It’s commonly believed by Americans that allowing students to skip grades is unhealthy for their social and emotional development.

However, an article in this month’s Scientific American suggests the opposite.

The article describes the work of the “Study of Mathematically Precocious Youth” (SMPY), which over the past 45 years has identified 5,000 gifted individuals and tracked their careers. As the article explains, the SMPY has founded that allowing gifted students to skip grades has benefitted them both intellectual and socially:

“The SMPY data supported the idea of accelerating fast learners by allowing them to skip school grades. In a comparison of children who bypassed a grade with a control group of similarly smart children who didn’t, the grade-skippers were 60% more likely to earn doctorates or patents and more than twice as likely to get a PhD in a STEM field. Acceleration is common in SMPY’s elite 1-in-10,000 cohort, whose intellectual diversity and rapid pace of learning make them among the most challenging to educate. Advancing these students costs little or nothing, and in some cases may save schools money, says Lubinski. ‘These kids often don’t need anything innovative or novel,’ he says, ‘they just need earlier access to what’s already available to older kids.’
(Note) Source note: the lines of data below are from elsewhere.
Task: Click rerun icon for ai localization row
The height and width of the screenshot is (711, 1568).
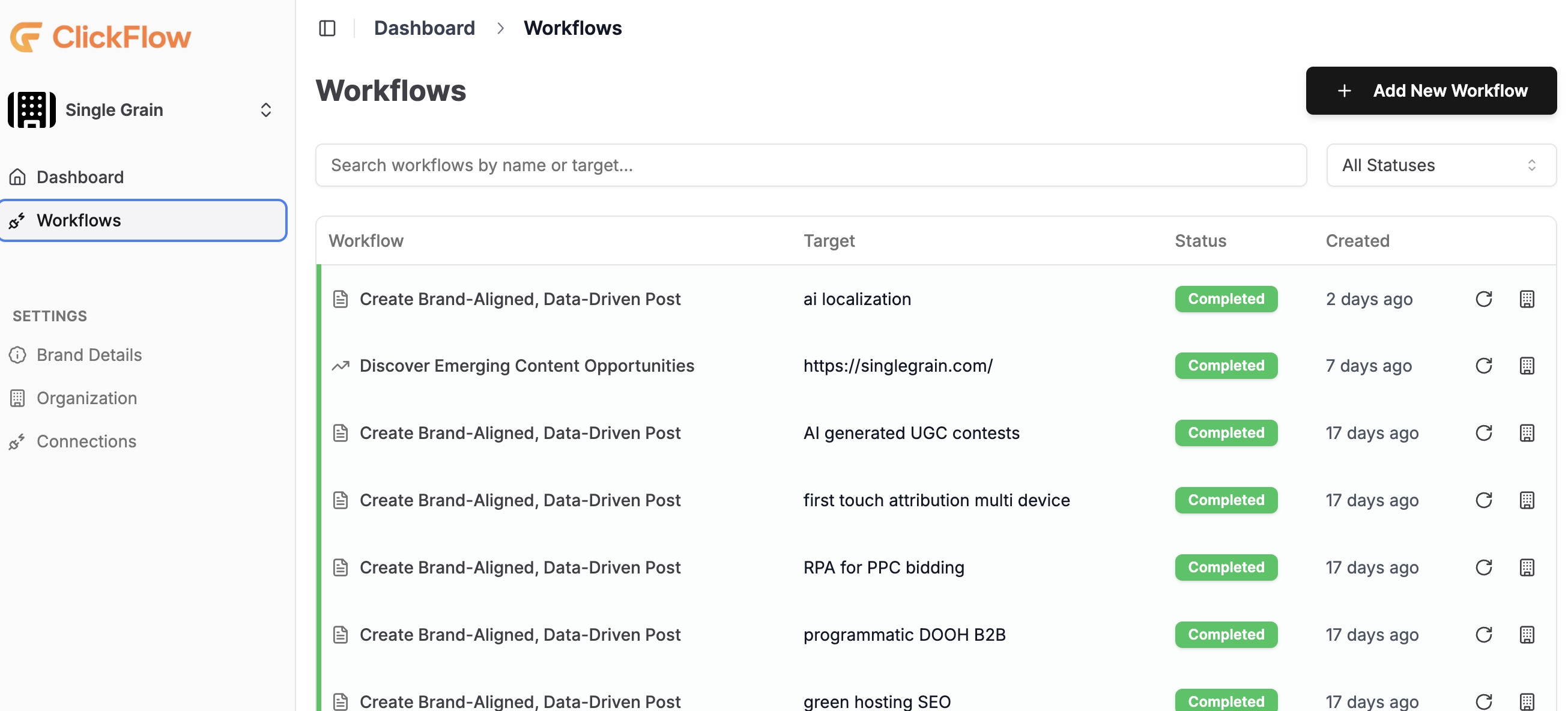Action: click(1483, 299)
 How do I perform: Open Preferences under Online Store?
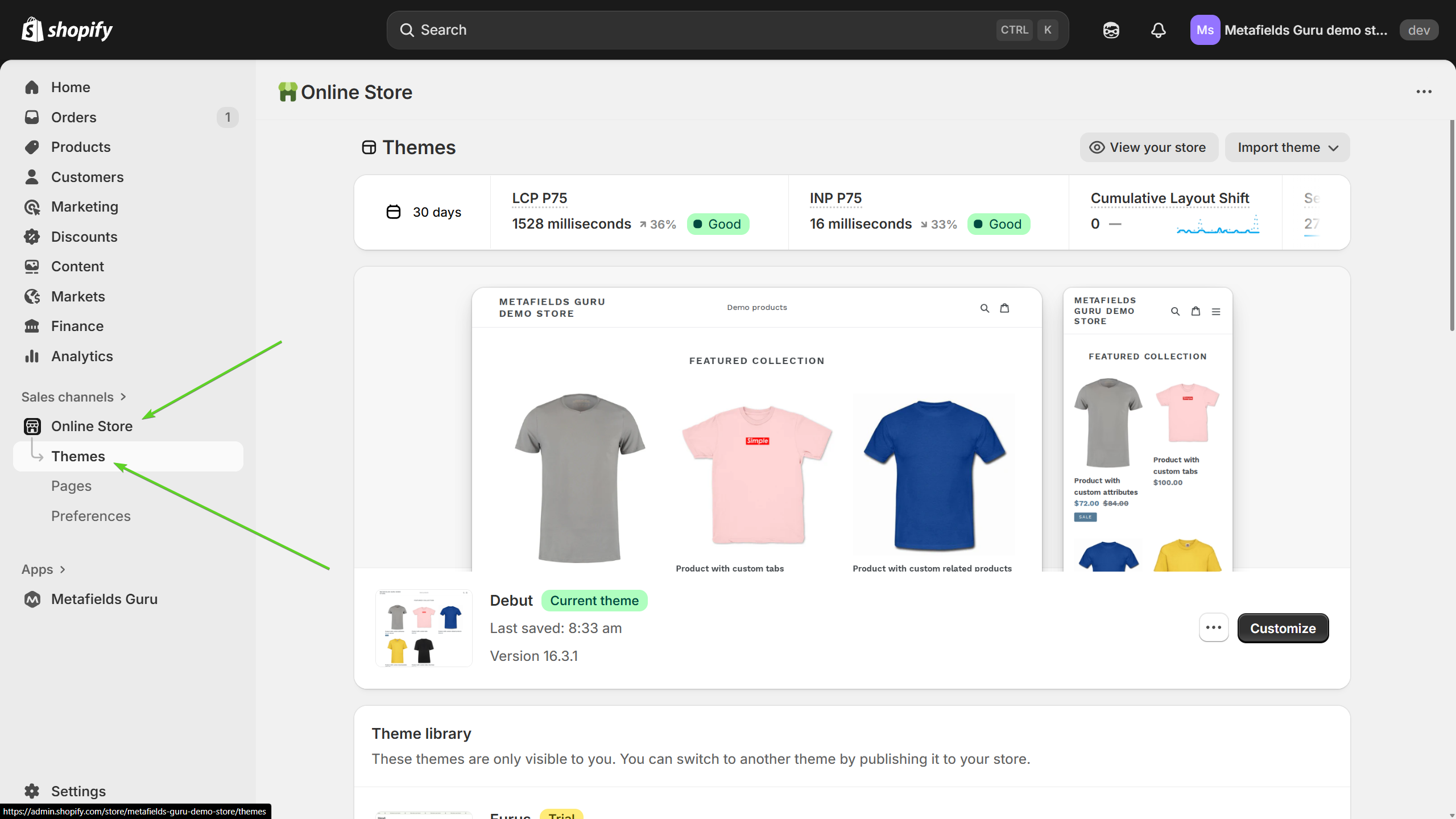click(91, 516)
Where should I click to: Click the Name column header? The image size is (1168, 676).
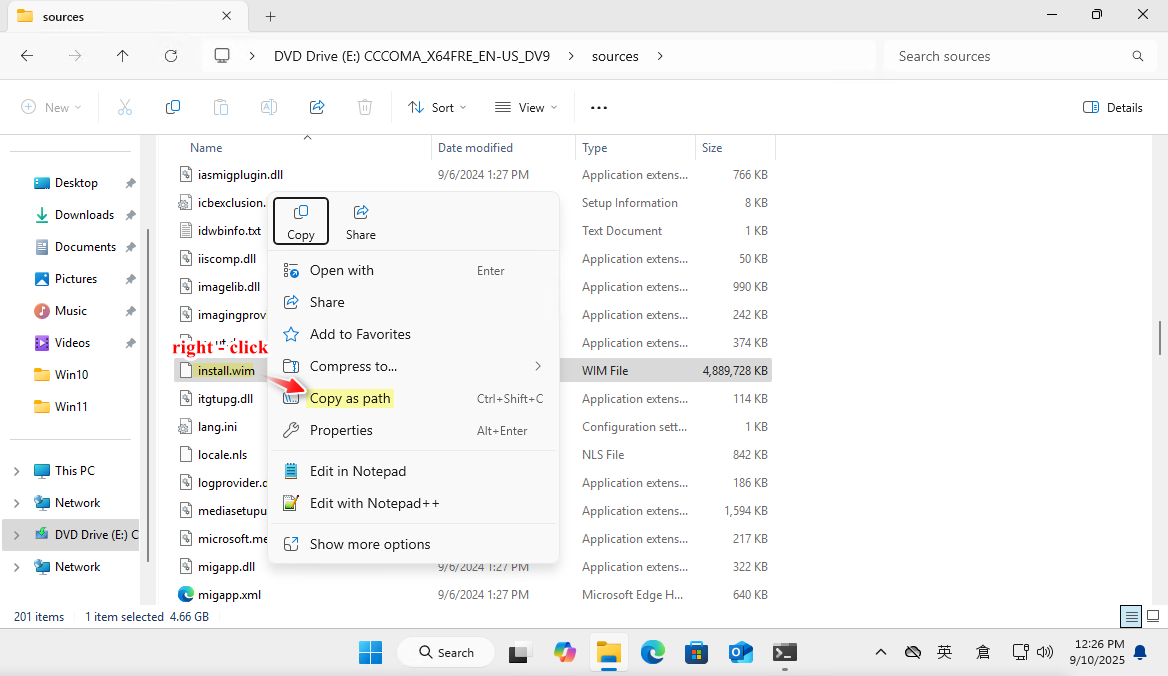coord(206,148)
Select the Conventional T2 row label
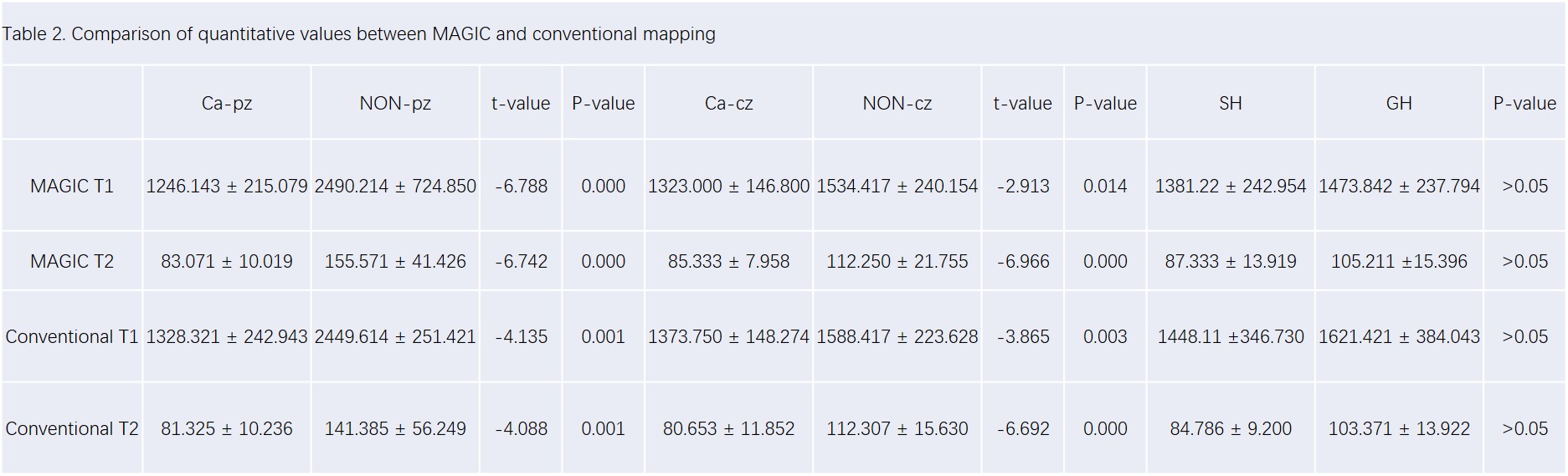Screen dimensions: 1568x476 click(72, 428)
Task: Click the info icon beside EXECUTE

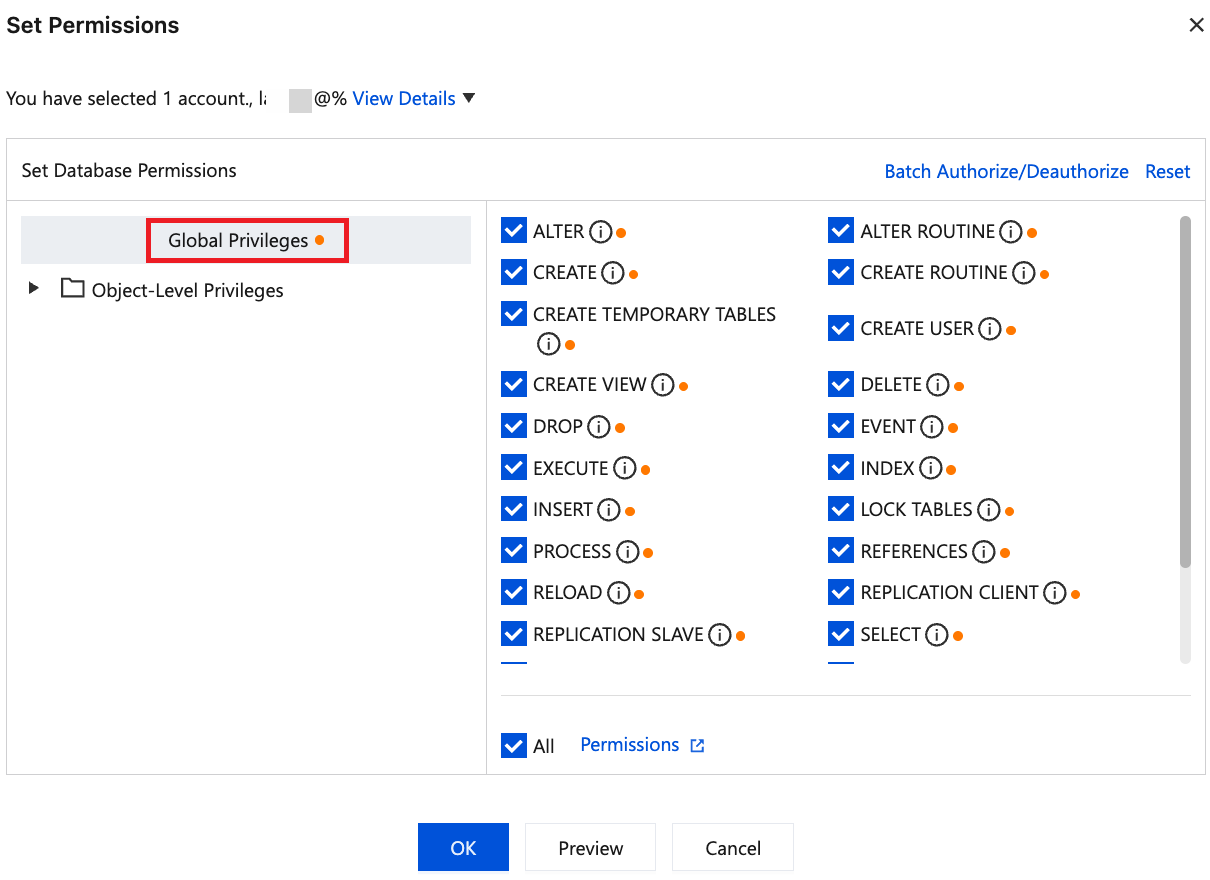Action: point(625,468)
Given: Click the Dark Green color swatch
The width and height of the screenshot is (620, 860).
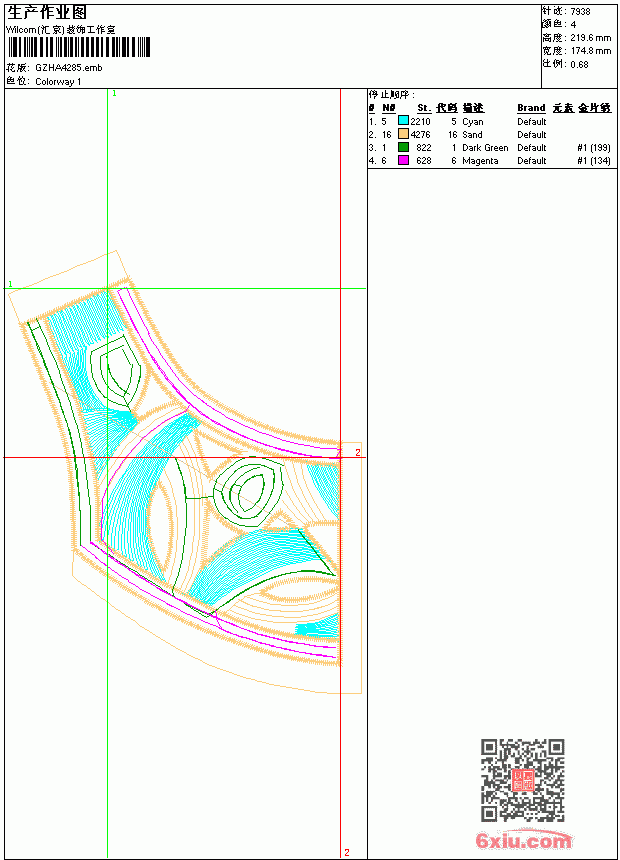Looking at the screenshot, I should click(x=403, y=147).
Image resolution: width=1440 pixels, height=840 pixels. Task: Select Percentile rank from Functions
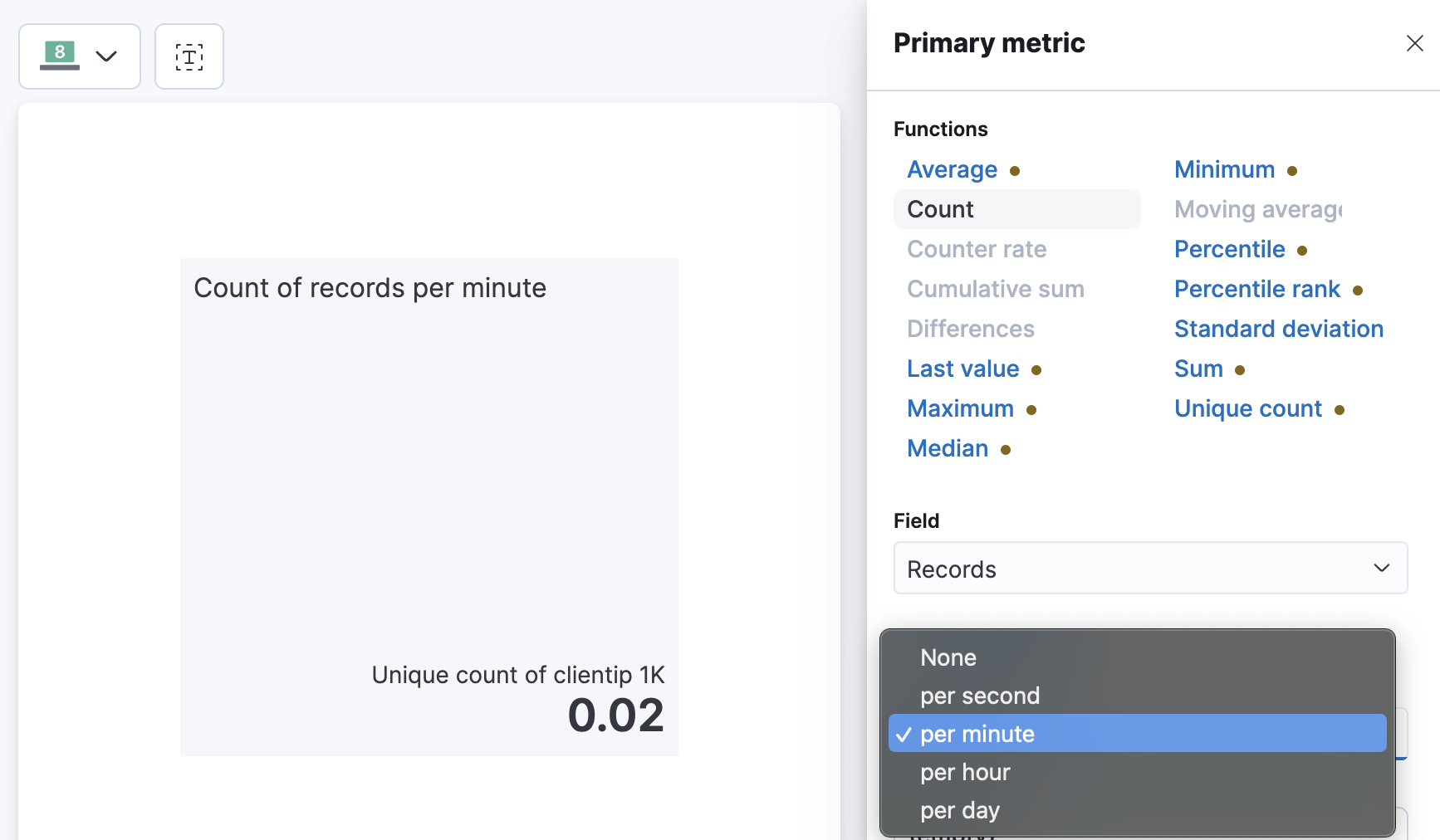(x=1256, y=289)
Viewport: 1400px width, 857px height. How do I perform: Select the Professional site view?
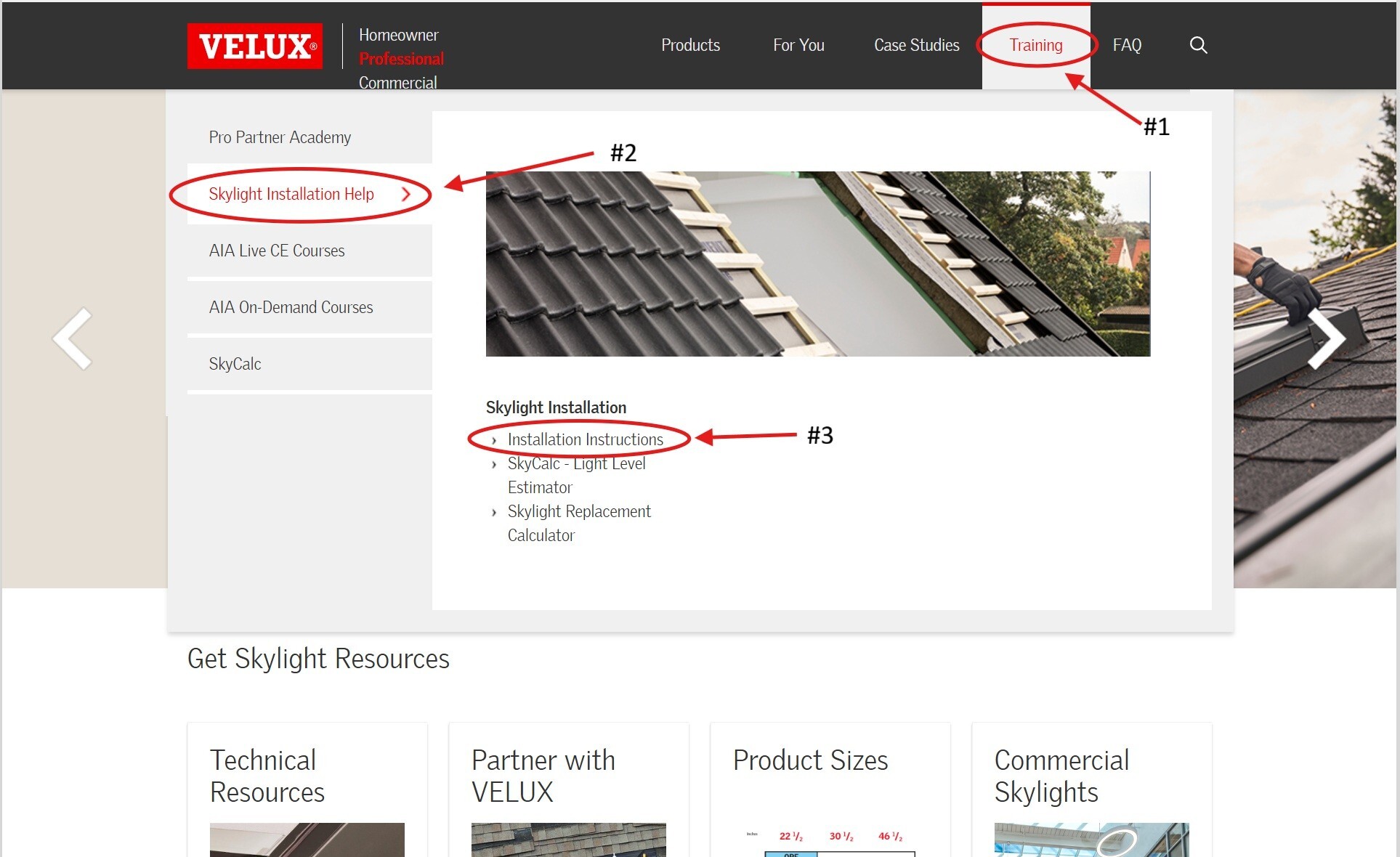click(x=401, y=59)
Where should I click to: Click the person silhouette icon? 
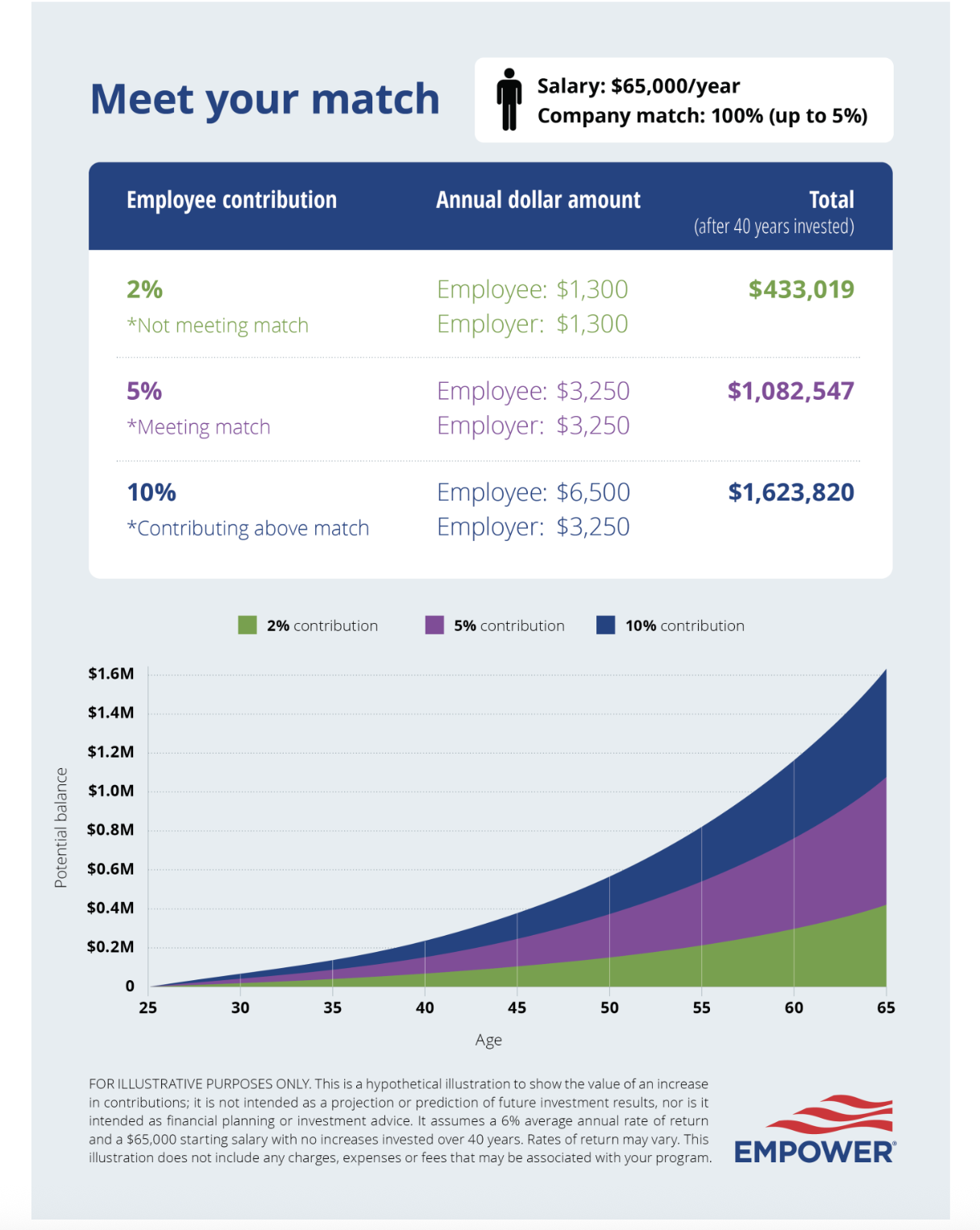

Many educators and parents continue to believe that acceleration is bad for children—that it will hurt them socially, push them out of childhood or create knowledge gaps. But education researchers generally agree that acceleration benefits the vast majority of gifted children socially and emotionally, as well as academically and professionally.”

I’m glad to hear a bit of pushback from the academic community on the popular notion that children of varying intellectual abilities should be kept together purely based on when they were born. Personally, I think segregating students by age is moronic. It’s a relatively recent phenomenon in the history of education—imported from Prussia to America in the mid-19th century—and I think it’s safe to say that the idea has been tried and found wanting. It assumes a uniform process of intellectual development that simply doesn’t exist in reality, and I believe keeping younger and older children away from each other actually stunts everyone’s maturity.     

I sometimes wonder if I would have benefitted from skipping a grade or two. By no means do I consider myself a genius. The description I usually give of myself—which I stole from my college professor John Boyle—is “average bright.”

What I do know is that—perhaps like many of you—I spent most of my time during primary education being bored. In kindergarten I was the only student who could read, and the teacher would put me in a corner by myself to read books during many of the lessons. Grade school was mainly spent enduring the belaboring of concepts I already knew or was able to learn more quickly than most of the students. Largely because of the lack of challenging material, my intellectual curiosity waned, only to be revived when I enrolled in a more rigorous high school.

Would you support getting rid of age segregation in schools? Do you think you would have benefitted from being able to advance more quickly through school?